Henry’s companion grabs your arm far too late and tries to jerk the armament out of your hand, but he fails to account for your middle finger driven straight into his ear. As he releases your hand to try and suppress his wound you reconfigure your grip and crack him upside the jaw with a sound like a pine tree in a logging camp. The blood wells up out of his mouth like a seep and you hit him again. He manages to cough up a trio of teeth before you hit him a third time, whereupon he fails to act at all, lying still and stupid in the road. You reach down and retrieve the Quinton’s lockbox from the dirt and kick a stern farewell of cold mud over both of the men’s faces as you march off toward the thoroughfare, prize in hand.

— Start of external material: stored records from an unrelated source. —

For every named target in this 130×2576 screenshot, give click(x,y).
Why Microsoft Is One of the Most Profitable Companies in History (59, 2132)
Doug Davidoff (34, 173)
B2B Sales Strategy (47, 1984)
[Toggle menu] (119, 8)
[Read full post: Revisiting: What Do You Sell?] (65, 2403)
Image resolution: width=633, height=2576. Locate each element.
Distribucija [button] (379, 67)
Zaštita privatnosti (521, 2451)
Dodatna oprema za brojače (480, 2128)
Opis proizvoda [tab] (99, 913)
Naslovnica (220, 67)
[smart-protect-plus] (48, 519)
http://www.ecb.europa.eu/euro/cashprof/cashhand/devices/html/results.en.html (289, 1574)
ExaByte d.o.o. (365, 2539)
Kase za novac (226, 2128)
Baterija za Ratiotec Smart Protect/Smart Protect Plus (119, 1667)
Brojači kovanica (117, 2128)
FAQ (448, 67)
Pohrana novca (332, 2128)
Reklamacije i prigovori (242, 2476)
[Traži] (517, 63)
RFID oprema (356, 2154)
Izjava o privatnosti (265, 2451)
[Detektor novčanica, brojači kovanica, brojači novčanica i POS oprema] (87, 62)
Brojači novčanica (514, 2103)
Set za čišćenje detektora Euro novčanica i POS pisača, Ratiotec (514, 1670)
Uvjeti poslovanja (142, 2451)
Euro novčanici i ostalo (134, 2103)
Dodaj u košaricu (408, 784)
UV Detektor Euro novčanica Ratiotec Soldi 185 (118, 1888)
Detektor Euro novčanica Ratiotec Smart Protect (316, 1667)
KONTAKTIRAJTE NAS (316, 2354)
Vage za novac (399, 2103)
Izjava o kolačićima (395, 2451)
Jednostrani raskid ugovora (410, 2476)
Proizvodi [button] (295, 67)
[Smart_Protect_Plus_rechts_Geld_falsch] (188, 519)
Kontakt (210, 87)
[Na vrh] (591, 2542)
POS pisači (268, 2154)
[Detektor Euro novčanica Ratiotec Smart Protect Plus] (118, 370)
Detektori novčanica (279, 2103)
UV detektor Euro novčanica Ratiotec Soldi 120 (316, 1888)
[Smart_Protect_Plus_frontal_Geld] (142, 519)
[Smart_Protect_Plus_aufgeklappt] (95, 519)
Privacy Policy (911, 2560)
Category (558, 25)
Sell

On your way, you flip the lid on the box and find the two pictures the men mentioned, both of the same woman you found in Quinton’s pocket. One has her pregnant with what you assume is the boy you saw in the previous picture, the other has her much younger, smile all aflutter. Three letters round out your discoveries, one half finished, begun by Quinton himself in a small, tenuous hand. You read enough of it to construe a typical letter home, but incomplete and half-hearted.
The other two letters are both violent enumerations of Quinton’s debts, one ending in a firm request to contact an agent in order to negotiate a different rate of interest. The other loses any sort of confrontational tone, limiting itself to a set of factual outcomes. If Quinton does not present himself at the letter writer’s place of business, and does not bring a substantial premium of interest, the letter writer will take substantial measures to produce said interest from his family. Both letters are signed M & E.